Personal information
- Full name: Francis Edmund Stacey
- Born: 18 August 1830 Llandaff, Glamorgan, Wales
- Died: 3 October 1885 (aged 55) Llandough Castle, Glamorgan, Wales
- Batting: Unknown
- Bowling: Unknown
- Role: Wicket-keeper

Domestic team information
- 1850–1853: Cambridge University
- 1855–1863: Marylebone Cricket Club

Career statistics
| Competition | First-class |
| Matches | 15 |
| Runs scored | 241 |
| Batting average | 12.05 |
| 100s/50s | –/1 |
| Top score | 89 |
| Balls bowled | 60 |
| Wickets | 7 |
| Bowling average | 54.00 |
| 5 wickets in innings | – |
| 10 wickets in match | – |
| Best bowling | 4/? |
| Catches/stumpings | 7/6 |
- Source: Cricinfo, 26 January 2023

= Francis Stacey =

Welsh-born law officer and cricketer

Francis Edmund Stacey (18 August 1830 – 3 October 1885) was a Welsh-born law officer and a cricketer who played first-class cricket in 15 matches for Cambridge University, the Marylebone Cricket Club (MCC) and the Gentlemen of England side. He was born at Llandaff, Cardiff and died at Llandough Castle, Llandough, Glamorgan.

Stacey was educated at Eton College and King's College, Cambridge; entry to King's was, in Stacey's time there, restricted to people educated at Eton. He played cricket for Cambridge University as a lower-order batsman and wicketkeeper; it is not known whether he was right- or left-handed, and he did not keep wicket in every match in which he played. His most successful game for the university side was the 1853 University Match against Oxford University, in which he batted at No 10 for Cambridge and top-scored with 38, though the match was lost by an innings. Stacey's cricket after 1853 was fairly intermittent, but in 1859 he made the highest score of his first-class career, 89, playing for a Gentlemen of England side against the Gentlemen of Kent.

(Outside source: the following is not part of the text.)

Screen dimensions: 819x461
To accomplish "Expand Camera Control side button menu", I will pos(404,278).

Stacey graduated from Cambridge University with a Bachelor of Arts degree in 1854, and this was automatically converted to a Master of Arts in 1857. He remained as a Fellow of King's College until 1863, but also qualified as a lawyer, being called to the bar in 1857 and thereafter practising on the South Wales circuit. He married Theodosia, daughter of Charles Tyndall of Bristol, in 1862 and the marriage, with a subsequent legacy, made him extremely wealthy. Buying Llandough Castle near Cowbridge in Glamorgan, he served as High Sheriff of Glamorgan in 1873 and was also a justice of the peace and a deputy lieutenant for the county.

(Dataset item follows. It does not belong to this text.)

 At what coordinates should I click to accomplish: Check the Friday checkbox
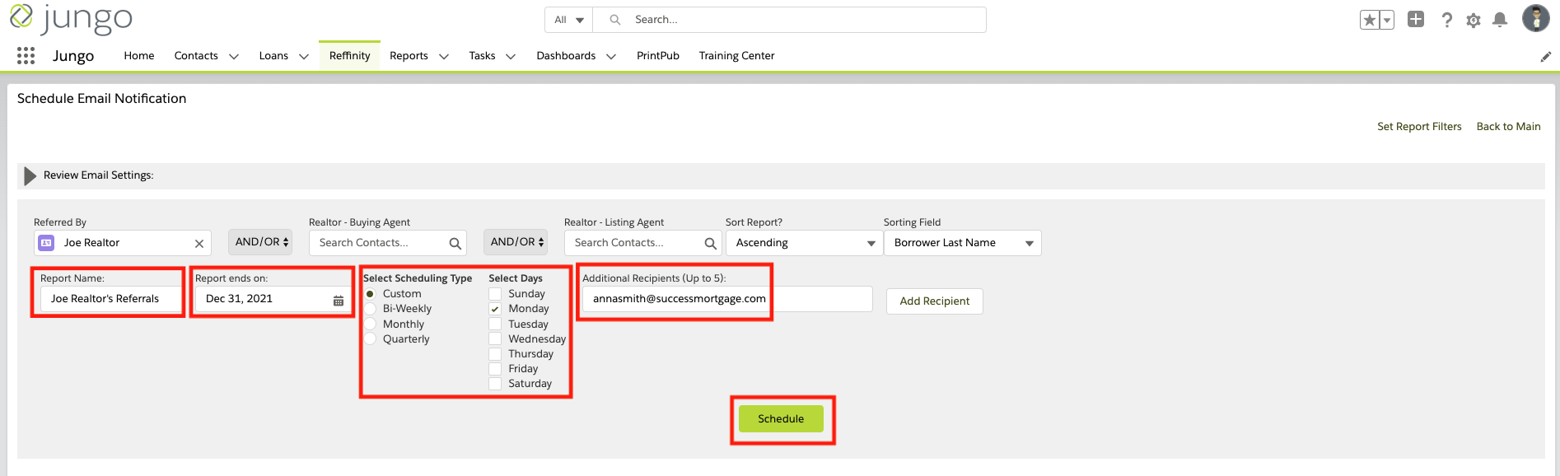[495, 369]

Stacey's wealth enabled him to become a generous philanthropist and benefactor, and he put up the money and contributed to the design of the stained glass in the great west window of King's College Chapel, Cambridge in 1879, which had been left plain when the chapel's other stained-glass windows were constructed in the 16th century. In an article in The Spectator in 2003, Stacey's great-great-nephew, the writer and journalist Tom Stacey, wrote that the donation of the window, which depicts Doom, was considered within the family to have been a penance for Francis Stacey's dissolute lifestyle while at Cambridge. The article states that Stacey felt especial remorse over an incident in which, in advance of his own marriage, he bequeathed his town "girl-friend" to another King's Fellow, named Ridler – Fellows of King's College were expected to be celibate – but that Ridler had subsequently died in the girl-friend's bed; Stacey had been involved in a subterfuge which saw the dead Ridler returned to King's, where the body was "discovered" the following morning dead in his own bed.